ESRI Shapefile is a file format for storing geospatial vector data. It has been around since the early 1990s and is still the most commonly used vector data exchange format.
While Shapefiles have enabled many successful activities over the years, they also have a number of limitations that complicate software development and reduce efficiency.
We, members of the geospatial IT industry, believe that it is time to stop using Shapefiles as the primary vector data exchange format and to replace them with a format that takes advantage of the huge advances that have been made since Shapefile was introduced.
Read more:
Shapefile does a lot of things right. Here are some reasons why Shapefile is so heavily used:
Why is Shapefile so bad? Here are several reasons why the Shapefile is a bad format and you should avoid its usage:
By default there is no definition of the coordinate reference system
used. You can do it using e.g. .prj
, but first: this is not
standard part of the specification and second, there are still some
issues, see projection issues and multifile format further below.
The Shapefile format uses at least 3 files (*.shp, *.dbf, *.shx). Users cannot share just one file; you must send them all. Users typically zip all the files into one archive and unzip them on the other end of the distribution chain, but this is cumbersome and error-prone.
In addition, other geospatial software packages routinely add their own extensions to try to overcome Shapefile limitations. Custom additions are not supported by other tools and limit interoperability.
NOTE: 3rd December is considered the International Shapefile day, because thanks to modular, extensible architecture it can have 12+ sidecar files, 3 of which are mandatory.
Attribute names are limited to 10 characters max. Longer names are usually automatically shortened. This leads to abbreviated and/or cryptic attribute names that are unintuitive to the recipient of the data.
There can be only 255 attribute fields in the database file. For some applications this is limiting, especially in combination with the flat table structure.
Float, integer, date and character string data types are supported. Floating point numbers can be stored as text, but there is no support for big integers (thus the format is not usable, you have data with big integer identifiers, such as cadastral maps) and the text is limited to only 254 characters.
There is no support for more advanced data fields such as blobs, images or arrays.
There is no way to specify the character set used in the database. Many applications are using the old Windows-* or ISO-* data encodings, while nowadays we are tending to use UTF-8 more. Still there is no way to specify this in file header.
The support for Unicode characters is also very limited.
The size of both .shp and .dbf component files cannot exceed 2 GB. GDAL Shapefile driver overcomes this limit, but
The Shapefile format explicitly uses 32bit offsets and so cannot go over 8GB (it actually uses 32bit offsets to 16bit words), but the OGR shapefile implementation has a limitation of 4GB.

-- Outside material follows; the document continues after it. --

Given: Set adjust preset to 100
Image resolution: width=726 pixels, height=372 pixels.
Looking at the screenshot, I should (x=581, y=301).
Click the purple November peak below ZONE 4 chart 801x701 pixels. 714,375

For compatibility with other software implementations, it is not recommended to use a file size over 2GB for both .SHP and .DBF files.

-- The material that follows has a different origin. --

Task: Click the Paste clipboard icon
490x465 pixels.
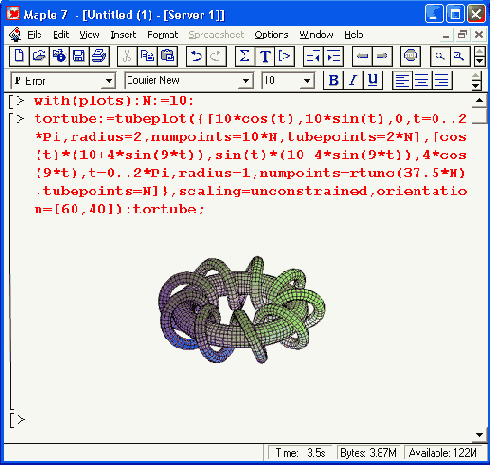Action: [168, 56]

So 4GB is all you can have in single Shapefile. This sounds enough, but not for all cases.
Shapefile is simple-feature format. There is no way to store more complex geometry relationships.
Each file can be only one of the supported geometry formats (Point, Line, Polygon and others). Mixed geometry features are not possible.

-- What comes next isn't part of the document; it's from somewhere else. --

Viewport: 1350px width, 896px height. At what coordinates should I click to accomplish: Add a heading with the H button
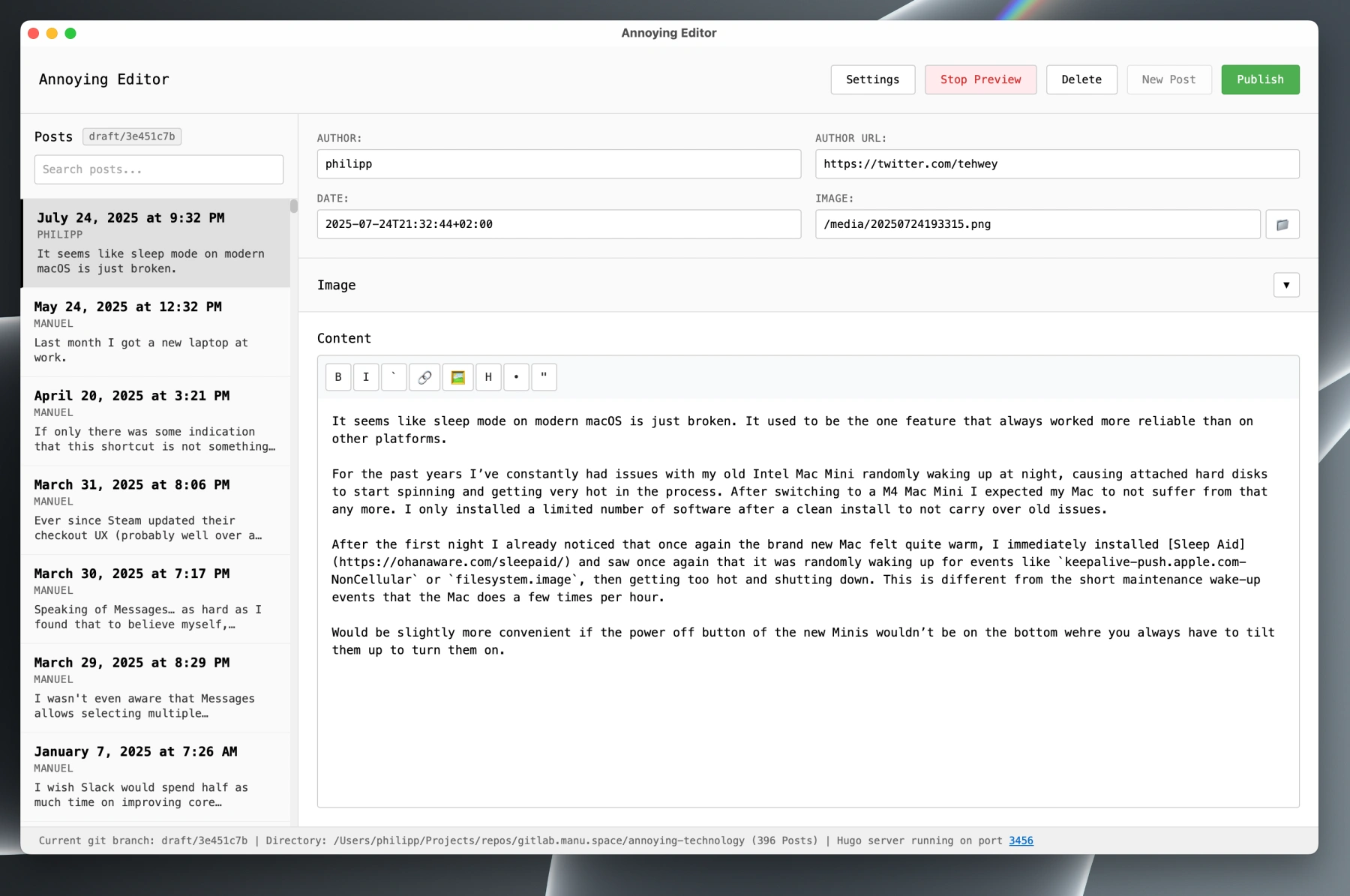[x=488, y=377]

The data structure is limited to flat tables with no hierarchies, relations or tree structure.
Shapefile can't store material definitions nor textures (images with texture coordinates). 3D models are stored as a triangle or polygon soup, with no watertight models or parametric geometries being supported.
By default, Shapefile contains no information about coordinate reference
system at all. But some software packages do accept *.prj
files, which may contain CRS description.
It uses Esri WKT definitions, which are often incompatible with standard definitions in EPSG or other sources regarding aspects such as axis order or unit definitions. Furthermore, they often miss parameters required for reprojection ("Missing Bursa Wolf Parameters", anyone?)
Line and polygon geometry type, single or multipart, cannot be reliably determined at the layer level, it must be determined at the individual feature level. This leads to incositancy during automatic data processing, you can not relay on input geometry type and test each feature, whether it is single geometry or multiple geometries.
There is no way to mark no data in a field of the attribute table. You cannot distingues zero and no data for numerical fields.
Do you know about more limits or do you want to extend existing ones? Please do so via pull-request or comment in the repository.
What are the alternatives to the Shapefile format? To be honest, no alternative format has overthrown the Shapefile hegemony yet. Some formats nearly took over (KML, GML, GeoJSON), but their usage was limited to relatively narrow use cases only.
Although there are more then 80 vector data formats in use out there, only a few can be considered as candidates for Shapefile replacement. Please note, that we do take only open (preferably community) formats into account.
List of some Shapefile alternativeshttps://t.co/6JZZRiP8q5 featuring two formats as @shapefile replacement. Which do you prefer? #switchfromshapefile #geojson vs. #geopackage
— Jachym Cepicky (@jachymc) October 5, 2017
OGC GeoPackage is one of the most promising formats, designed for today's modern applications. GeoPackage is published as standard by the Open Geospatial Consortium.
GeoPackage is an open, standards-based, platform-independent, portable, self-describing, compact format for transferring geospatial information.
The GeoPackage Encoding Standard describes a set of conventions for storing the following within an SQLite database:
There are several published extensions for GeoPackage which make this format even more powerful.
GeoPackage is now (2017) supported in most GIS software packages.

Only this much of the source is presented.